ATP cogita retomar temporada em agosto: ‘Salvaríamos três Grand Slams’

O presidente da ATP, Andrea Guadenzi, espera que os torneios de tênis retornem ainda em agosto. O mandatário afirmou nesta quinta-feira que “os problemas podem se multiplicar” se as competições permanecerem paralisadas por muito tempo. O circuito foi suspenso até pelo menos 13 de julho, por conta do risco de contaminação novo coronavírus.

“Se conseguirmos voltar em agosto salvaríamos assim três Grand Slams e seis Masters 1000. Caso contrário, os problemas poderiam se multiplicar”, declarou Gaudenzi.

Ele explicou que a ATP tem criado diversos cenários para retomar a disputa dos campeonatos.
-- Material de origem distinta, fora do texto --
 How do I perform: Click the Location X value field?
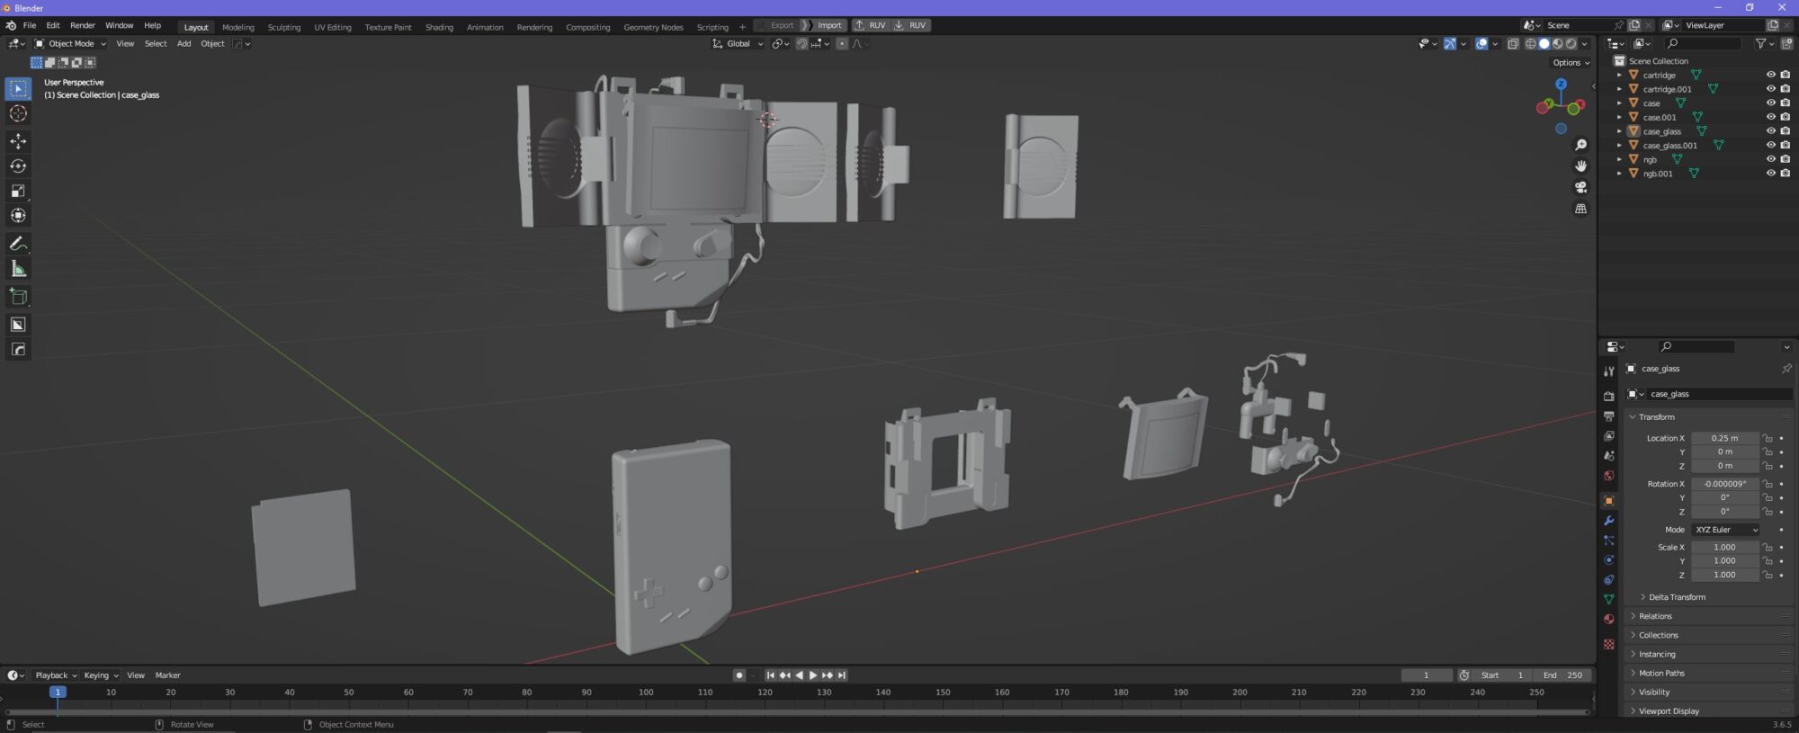1724,438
No entanto, ainda não há como definir novas datas, porque é preciso esperar o controle da pandemia.

“Criamos 50 versões de calendário que mudamos a cada dia”, explicou. O italiano está no primeiro ano de sua gestão, e mesmo diante das incertezas, se mostra confiante de que seja possível disputar os Masters 1000 de Toronto e Cincinnati, além do US Open.

“Desta forma, três torneios de Grand Slam e seis Masters 1000 seriam disputados, e quase 70% da temporada poderia acontecer”, afirmou. Ao mesmo tempo, ponderou que tudo ainda é incerto. “Falar de agosto, setembro ou novembro, tudo isso são hipóteses. Não adianta bater a cabeça na parede por algo que, no fim, pode não acontecer”, ressalvou.

Wimbledon, a mais tradicional competição de tênis do mundo, foi cancelada, assim como toda a temporada em quadras de grama tanto da ATP, entidade que organiza o circuito masculino, como WTA, responsável pelo feminino.

A ATP planeja adiar a temporada no saibro, com os Masters 1000 de Madri e Roma, além de Roland Garros, único Grand Slam disputado nessa superfície e que seria realizado entre 24 de maio e 7 de junho, mas que foi adiado para setembro devido à pandemia.

“Falei com todos os membros do conselho de jogadores e todos eles concordam que os torneios mais importantes se realizem. Mesmo que seja uma hipótese teórica, é possível que Roland Garros se realize em setembro”, observou Gaudenzi.